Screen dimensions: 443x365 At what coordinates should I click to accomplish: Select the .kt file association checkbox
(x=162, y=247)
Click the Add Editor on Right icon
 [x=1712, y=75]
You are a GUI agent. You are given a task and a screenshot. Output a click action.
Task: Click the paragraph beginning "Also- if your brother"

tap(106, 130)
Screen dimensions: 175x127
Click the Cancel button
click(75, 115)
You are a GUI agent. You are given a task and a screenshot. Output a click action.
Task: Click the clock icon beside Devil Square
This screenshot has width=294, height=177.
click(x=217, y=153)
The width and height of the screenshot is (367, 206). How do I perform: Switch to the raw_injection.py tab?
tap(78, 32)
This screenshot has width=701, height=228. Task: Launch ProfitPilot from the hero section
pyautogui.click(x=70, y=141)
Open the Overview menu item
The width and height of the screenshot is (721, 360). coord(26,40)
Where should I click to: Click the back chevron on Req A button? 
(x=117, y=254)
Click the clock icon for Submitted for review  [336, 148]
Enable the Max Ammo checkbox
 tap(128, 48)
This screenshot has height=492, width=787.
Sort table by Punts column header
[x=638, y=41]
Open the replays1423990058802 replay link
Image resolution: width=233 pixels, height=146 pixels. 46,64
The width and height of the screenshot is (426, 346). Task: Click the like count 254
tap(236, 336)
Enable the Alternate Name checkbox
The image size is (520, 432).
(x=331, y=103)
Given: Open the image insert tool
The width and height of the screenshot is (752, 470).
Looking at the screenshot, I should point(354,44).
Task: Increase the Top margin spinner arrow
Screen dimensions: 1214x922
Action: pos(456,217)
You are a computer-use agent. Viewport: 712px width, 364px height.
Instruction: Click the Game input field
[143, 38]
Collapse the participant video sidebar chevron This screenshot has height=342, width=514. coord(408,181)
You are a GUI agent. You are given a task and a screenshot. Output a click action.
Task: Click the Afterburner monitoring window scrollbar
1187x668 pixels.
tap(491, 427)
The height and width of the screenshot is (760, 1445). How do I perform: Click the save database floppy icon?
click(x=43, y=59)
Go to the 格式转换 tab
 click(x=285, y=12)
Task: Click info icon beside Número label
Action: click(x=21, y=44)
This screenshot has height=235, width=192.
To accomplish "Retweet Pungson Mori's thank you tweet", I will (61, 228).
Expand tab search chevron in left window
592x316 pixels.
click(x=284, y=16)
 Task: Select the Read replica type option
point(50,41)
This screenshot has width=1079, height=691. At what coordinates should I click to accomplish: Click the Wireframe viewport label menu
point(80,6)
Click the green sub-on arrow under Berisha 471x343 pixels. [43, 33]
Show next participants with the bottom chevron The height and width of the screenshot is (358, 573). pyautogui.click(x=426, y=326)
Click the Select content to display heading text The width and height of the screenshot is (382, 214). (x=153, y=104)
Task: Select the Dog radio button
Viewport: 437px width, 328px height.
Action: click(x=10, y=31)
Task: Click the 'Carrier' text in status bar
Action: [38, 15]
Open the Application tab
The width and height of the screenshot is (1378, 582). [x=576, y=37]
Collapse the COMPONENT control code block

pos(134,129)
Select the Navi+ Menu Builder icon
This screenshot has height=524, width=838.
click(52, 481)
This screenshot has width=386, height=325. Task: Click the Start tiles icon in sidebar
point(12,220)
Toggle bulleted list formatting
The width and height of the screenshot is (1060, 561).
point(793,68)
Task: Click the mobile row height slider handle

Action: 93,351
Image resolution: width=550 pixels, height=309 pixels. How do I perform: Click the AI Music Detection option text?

____

◆ What this task involves ◆
Output every line of the material above, unchanged and in its original order.

◆ Expected answer ◆
Screen dimensions: 443x365 At what coordinates should I click to accomplish: Select the .kt file association checkbox
(x=162, y=247)
Click the Add Editor on Right icon
 [x=1712, y=75]
You are a GUI agent. You are given a task and a screenshot. Output a click action.
Task: Click the paragraph beginning "Also- if your brother"

tap(106, 130)
Screen dimensions: 175x127
Click the Cancel button
click(75, 115)
You are a GUI agent. You are given a task and a screenshot. Output a click action.
Task: Click the clock icon beside Devil Square
This screenshot has width=294, height=177.
click(x=217, y=153)
The width and height of the screenshot is (367, 206). How do I perform: Switch to the raw_injection.py tab?
tap(78, 32)
This screenshot has width=701, height=228. Task: Launch ProfitPilot from the hero section
pyautogui.click(x=70, y=141)
Open the Overview menu item
The width and height of the screenshot is (721, 360). coord(26,40)
Where should I click to: Click the back chevron on Req A button? 
(x=117, y=254)
Click the clock icon for Submitted for review  [336, 148]
Enable the Max Ammo checkbox
 tap(128, 48)
This screenshot has height=492, width=787.
Sort table by Punts column header
[x=638, y=41]
Open the replays1423990058802 replay link
Image resolution: width=233 pixels, height=146 pixels. 46,64
The width and height of the screenshot is (426, 346). Task: Click the like count 254
tap(236, 336)
Enable the Alternate Name checkbox
The image size is (520, 432).
(x=331, y=103)
Given: Open the image insert tool
The width and height of the screenshot is (752, 470).
Looking at the screenshot, I should point(354,44).
Task: Increase the Top margin spinner arrow
Screen dimensions: 1214x922
Action: pos(456,217)
You are a computer-use agent. Viewport: 712px width, 364px height.
Instruction: Click the Game input field
[143, 38]
Collapse the participant video sidebar chevron This screenshot has height=342, width=514. coord(408,181)
You are a GUI agent. You are given a task and a screenshot. Output a click action.
Task: Click the Afterburner monitoring window scrollbar
1187x668 pixels.
tap(491, 427)
The height and width of the screenshot is (760, 1445). How do I perform: Click the save database floppy icon?
click(x=43, y=59)
Go to the 格式转换 tab
 click(x=285, y=12)
Task: Click info icon beside Número label
Action: click(x=21, y=44)
This screenshot has height=235, width=192.
To accomplish "Retweet Pungson Mori's thank you tweet", I will (61, 228).
Expand tab search chevron in left window
592x316 pixels.
click(x=284, y=16)
 Task: Select the Read replica type option
point(50,41)
This screenshot has width=1079, height=691. At what coordinates should I click to accomplish: Click the Wireframe viewport label menu
point(80,6)
Click the green sub-on arrow under Berisha 471x343 pixels. [43, 33]
Show next participants with the bottom chevron The height and width of the screenshot is (358, 573). pyautogui.click(x=426, y=326)
Click the Select content to display heading text The width and height of the screenshot is (382, 214). (x=153, y=104)
Task: Select the Dog radio button
Viewport: 437px width, 328px height.
Action: click(x=10, y=31)
Task: Click the 'Carrier' text in status bar
Action: [38, 15]
Open the Application tab
The width and height of the screenshot is (1378, 582). [x=576, y=37]
Collapse the COMPONENT control code block

pos(134,129)
Select the Navi+ Menu Builder icon
This screenshot has height=524, width=838.
click(52, 481)
This screenshot has width=386, height=325. Task: Click the Start tiles icon in sidebar
point(12,220)
Toggle bulleted list formatting
The width and height of the screenshot is (1060, 561).
point(793,68)
Task: Click the mobile row height slider handle

Action: 93,351
Image resolution: width=550 pixels, height=309 pixels. How do I perform: Click the AI Music Detection option text?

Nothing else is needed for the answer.